A woman who pretended her fake daughter was injured in the Manchester attack to make an insurance claim has been jailed for fraud.

Susan Pain, who worked in insurance herself, posed as a dentist and said her daughter “Sophie” had sustained serious injuries needing two operations following the bombing that left 22 people dead last year.

But AXA could not trace a victim under the name given in the £2,500 claim for loss of earnings, and alerted the police after uncovering years of false claims by Pain.

Judge Alan Conrad QC said: “I am sure all right-minded members of the public would be shocked, in particular, that you would use a tragedy which shook the nation as the basis for a fraudulent claim.”

At Liverpool Crown Court on Tuesday, the 51-year-old, of Kirkby in Merseyside, was jailed for two years after admitting fraud amounting to almost £140,000.

Prosecutors said Pain had no daughter and had previously exploited human suffering to make money despite taking home a monthly salary of £2,500.

Between March 2010 and July 2017 she submitted 31 fraudulent insurance claims through Money Medical Management, an insurance broker where she was a director.

Mancunians mark one year since the Manchester Arena bombing

She used her experience overseeing claims by medical and dental professions against unexpected costs caused by sickness, maternity, family emergencies and jury service to fake her own submissions.

One claimed that her “son” had a skiing accident in Switzerland, while another alleged that her husband suffered an ulcer while playing golf in Spain.

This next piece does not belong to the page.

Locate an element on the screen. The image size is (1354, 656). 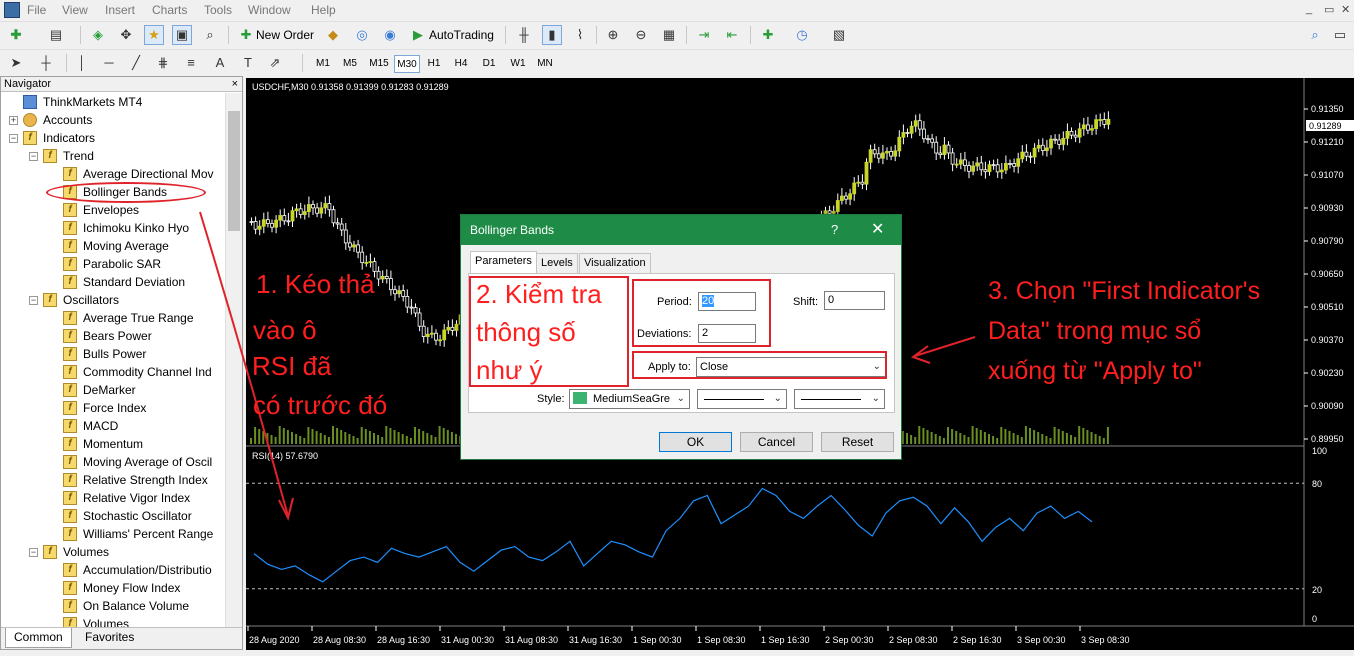
annotation-step3-line3: xuống từ "Apply to" is located at coordinates (1095, 371).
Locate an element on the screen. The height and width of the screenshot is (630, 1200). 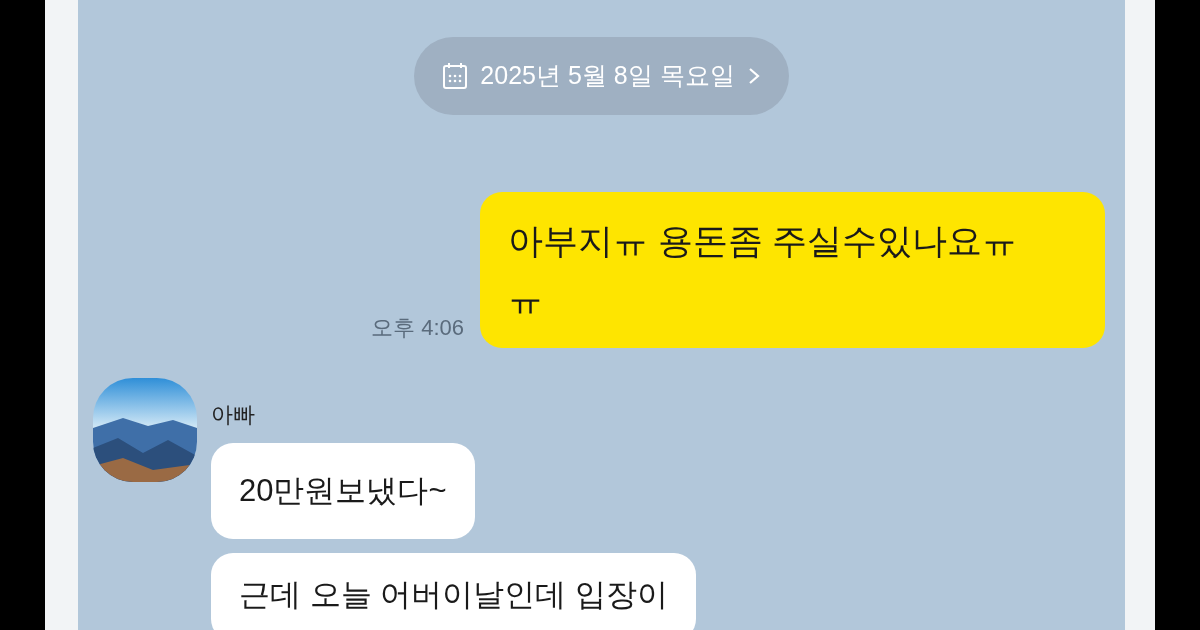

Pain also used a fictional daughter to claim £4,500 four years ago.

“My teenage daughter has been undergoing treatment relating to anorexia and other psychological issues,” claimed a document from 2014.

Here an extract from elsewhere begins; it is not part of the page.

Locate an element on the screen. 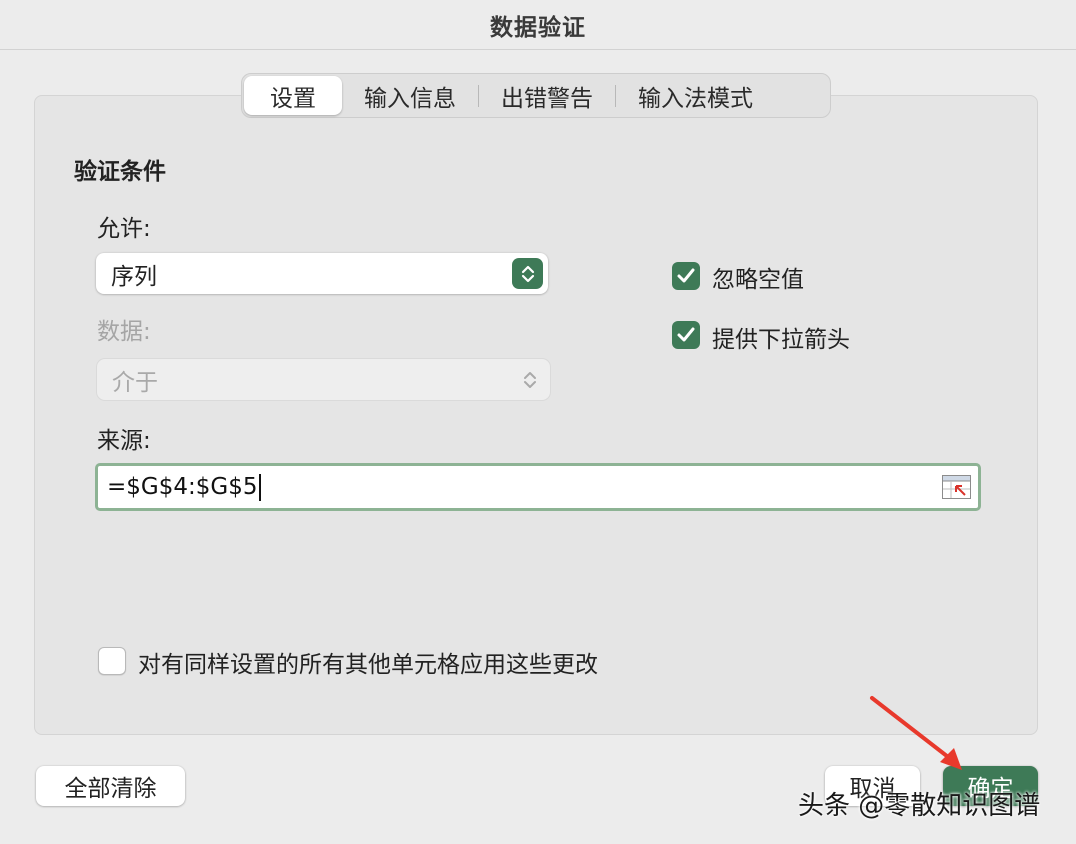 The width and height of the screenshot is (1076, 844). ignore-blank-label: 忽略空值 is located at coordinates (758, 280).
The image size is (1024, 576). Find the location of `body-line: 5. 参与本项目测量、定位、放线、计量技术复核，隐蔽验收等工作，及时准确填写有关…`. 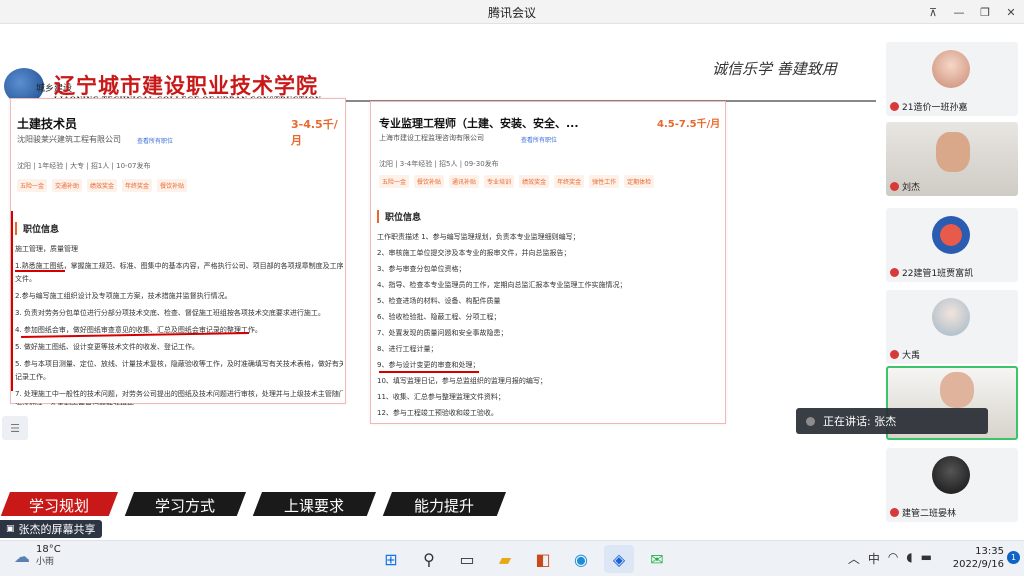

body-line: 5. 参与本项目测量、定位、放线、计量技术复核，隐蔽验收等工作，及时准确填写有关… is located at coordinates (179, 364).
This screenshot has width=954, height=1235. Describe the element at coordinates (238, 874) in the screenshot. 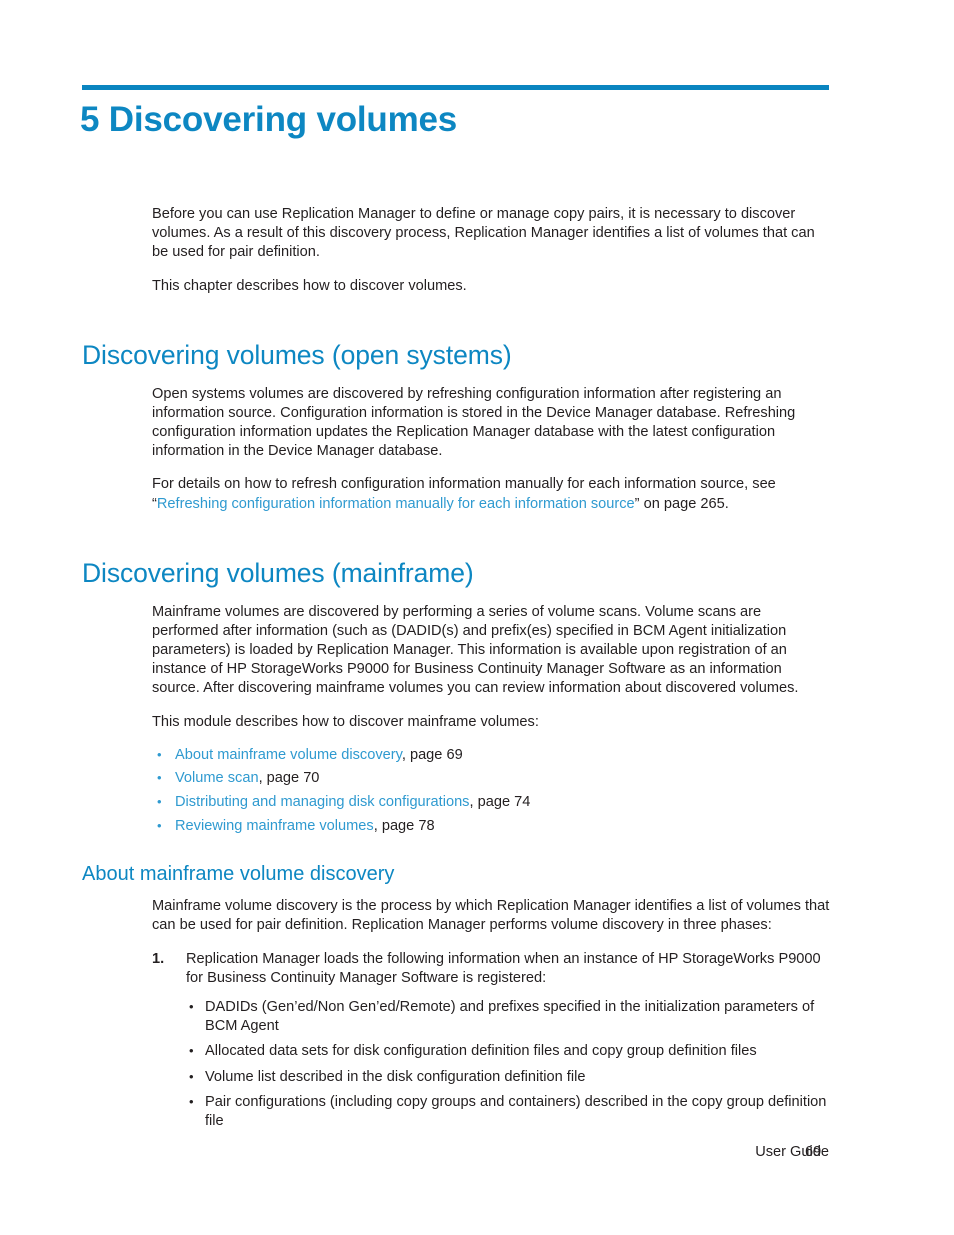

“Due to her vulnerable state of mind I had no option but to take a leave of absence in order to care for her and to arrange for emergency psychological evaluation and subsequent (long-term) counselling.”

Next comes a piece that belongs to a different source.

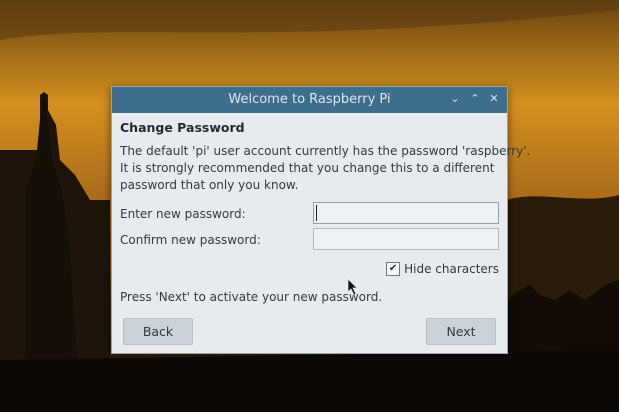 This screenshot has height=412, width=619. Describe the element at coordinates (455, 99) in the screenshot. I see `minimize-icon: ⌄` at that location.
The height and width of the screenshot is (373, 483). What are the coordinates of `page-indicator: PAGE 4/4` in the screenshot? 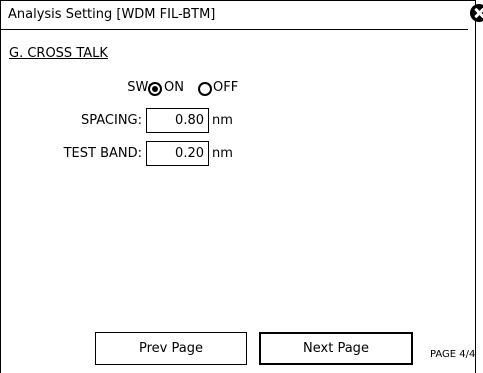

In another claim she said her friend’s seven-year-old son had leukaemia, while another said her niece’s elderly mother was housebound after a fall.

Detective Constable Ant Andrews, of City of London Police’s Insurance Fraud Enforcement Department, said: “Pain exploited the tragic terror attack at the Manchester Arena, as well as other examples of human suffering, to make a financial gain.

“She betrayed the trust she had with her friends and family, using their details to make the false claims, then lying to them so she could receive the money she’d stolen.

“She is now paying a significant price for her fraudulent activity, not just with the sentence handed down by the court, but also with the loss of her job and reputation.”

Pain made some of the claims in the names of relatives and friends, who received the money into their bank accounts via cheques and transfers.

Pain told them that the money was bonuses from work and she would get a tax advantage if she routed the money through their accounts. Neither they nor Money Medical Management were aware of the fraud.

“In some cases you used false documents in support of claims and such was the trust in which you were held they were never challenged,” Judge Conrad said.

On occasion Pain would also fill in paperwork by hand, writing with both her left and right hands to make the writing look different.

She also provided supporting documents such as NHS paperwork on medical procedures, maternity certificates, and forged letters from Her Majesty’s Court Service as “proof” of jury duty.

Michael Bagley, defending, said Pain was still in debt despite the claims.

“How she got to this point is still fundamentally difficult to understand,” he said.

“She is relieved it is over. The greatest punishment for her, of course, is social ruin. She is going to have to confront a life now where all her achievements are set at nought.”

The Crown Prosecution Service has applied to Liverpool Crown Court to recover the stolen funds from Pain under the Proceeds of Crime Act.

Carolyn Scott, head of household and lifestyle at AXA Insurance – which lost more than £139,800 through Pain’s fraud – said: “Ms Pain took advantage of a position of trust to deceive her employer and defraud AXA. She used details of extremely upsetting events and circumstances to make fraudulent claims for her own personal gain.”